[Stored records]
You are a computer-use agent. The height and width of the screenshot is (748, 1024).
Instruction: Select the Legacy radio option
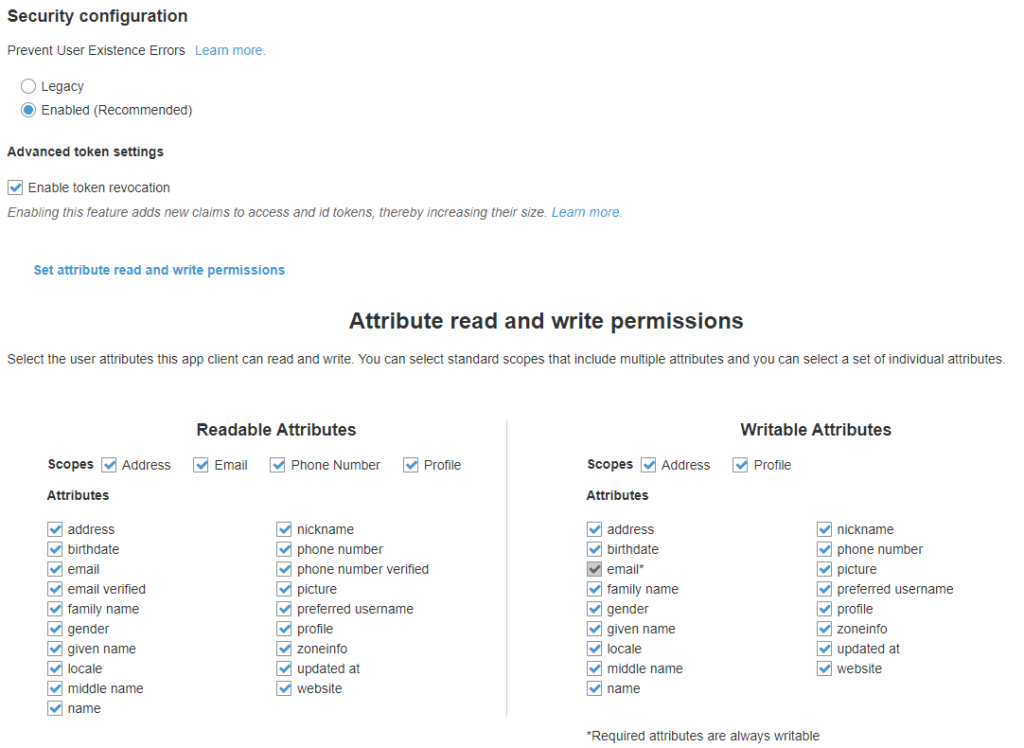28,86
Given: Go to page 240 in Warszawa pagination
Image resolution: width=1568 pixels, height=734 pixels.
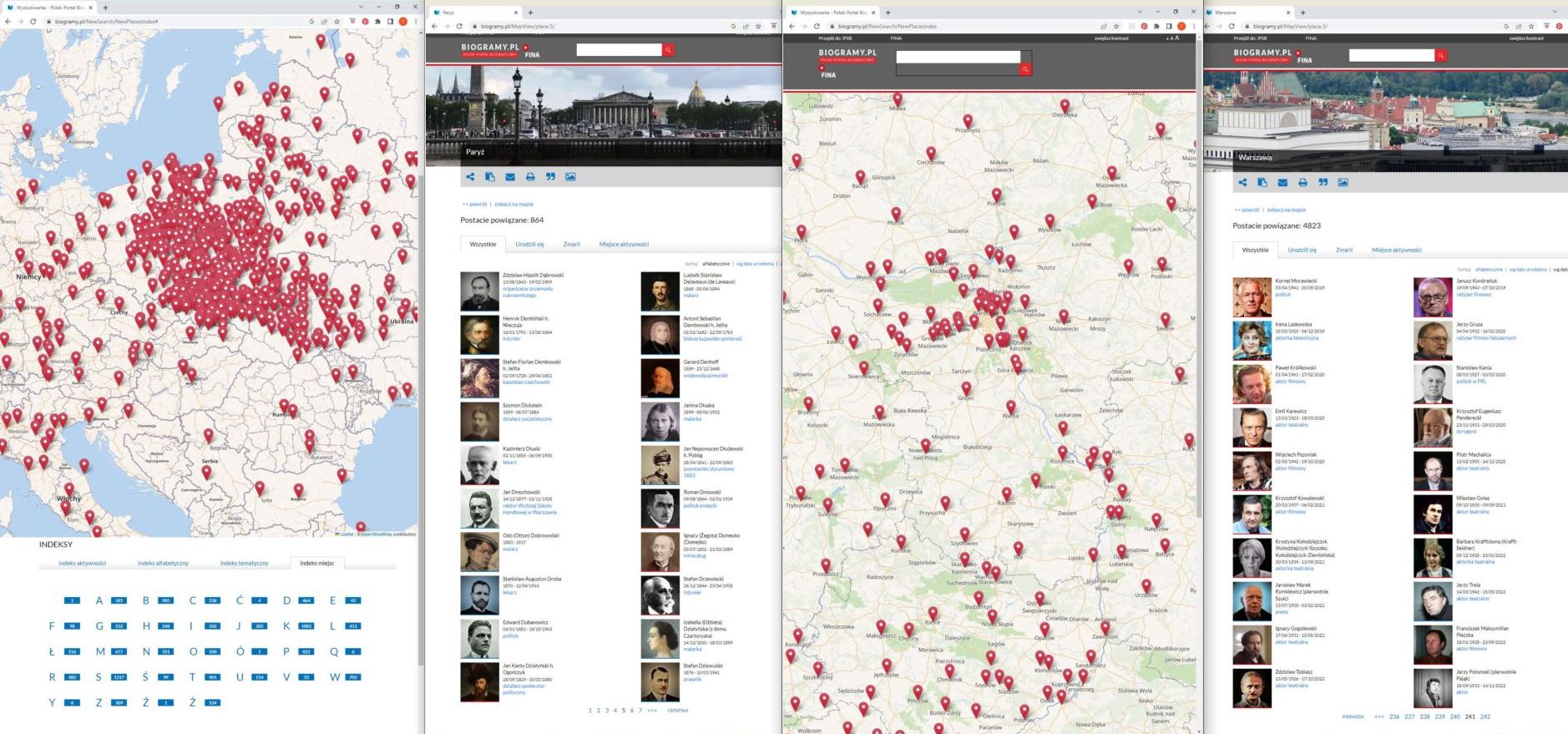Looking at the screenshot, I should point(1454,716).
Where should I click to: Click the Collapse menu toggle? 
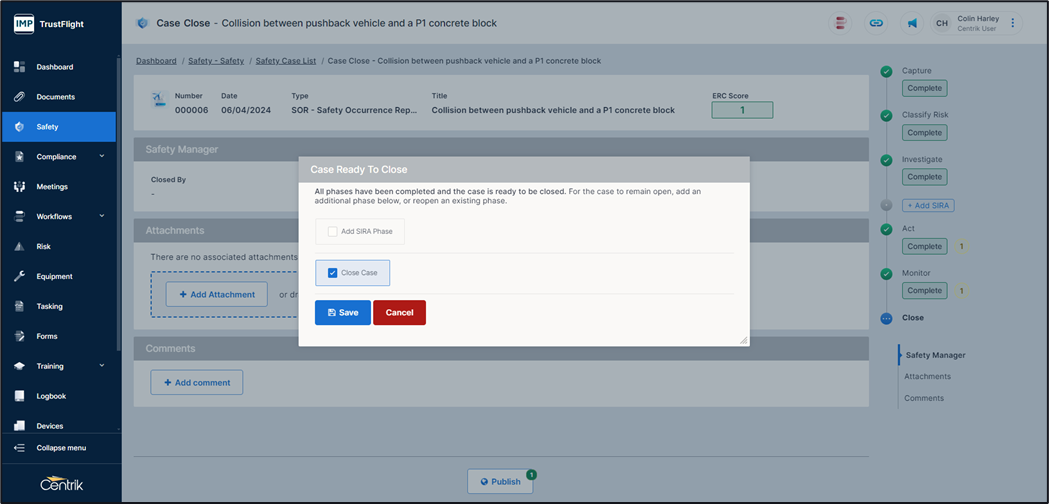(60, 448)
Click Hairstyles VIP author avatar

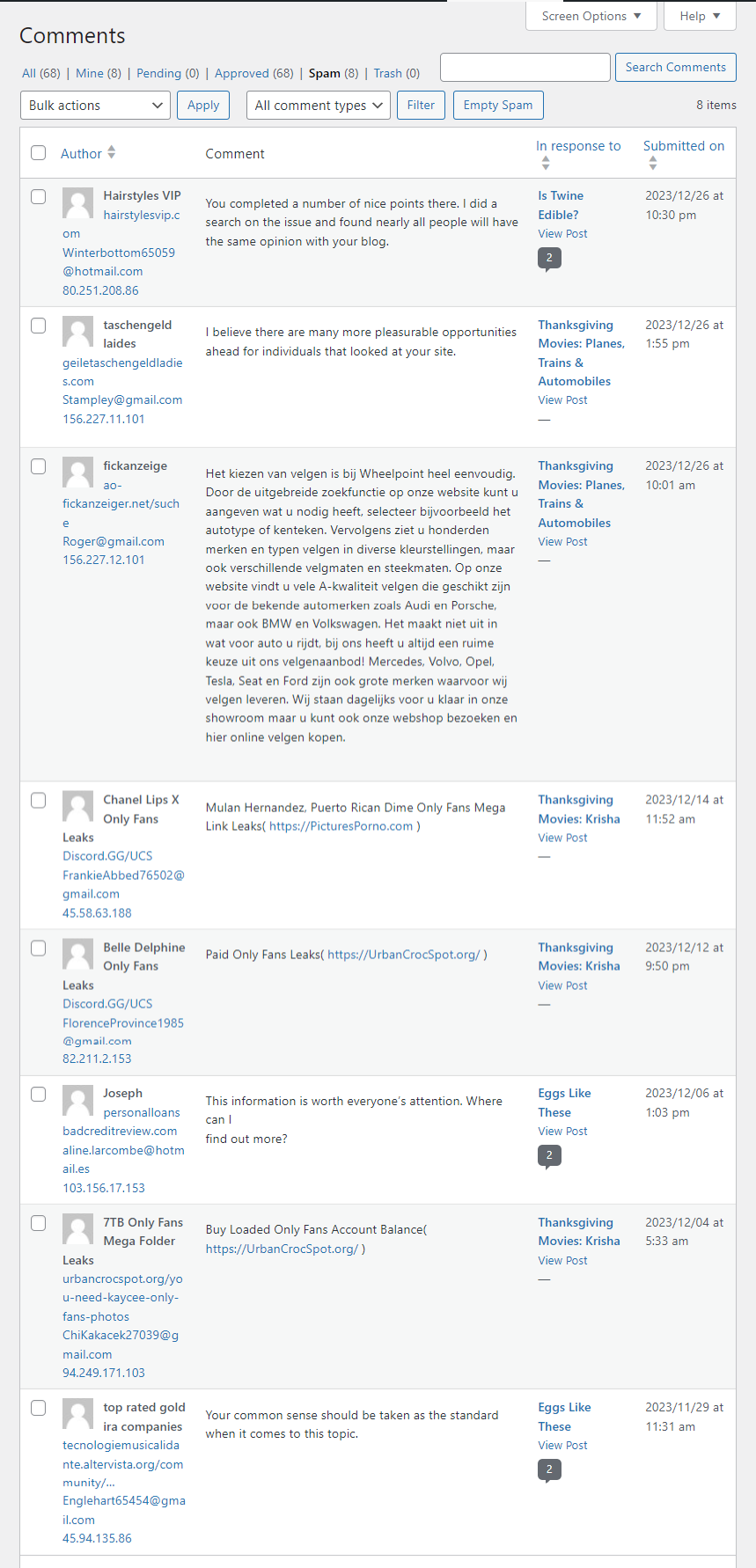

▸ **Instructions to follow**: Omit the pictures, and please restate word for word the lines running from the line with "Instruction: Select the Legacy radio option" to the end of the entries.

▸ **Result for this exercise**:
Instruction: Select the Legacy radio option
28,86
Given: Go to page 240 in Warszawa pagination
Image resolution: width=1568 pixels, height=734 pixels.
Looking at the screenshot, I should point(1454,716).
Where should I click to: Click the Collapse menu toggle? 
(60, 448)
Click Hairstyles VIP author avatar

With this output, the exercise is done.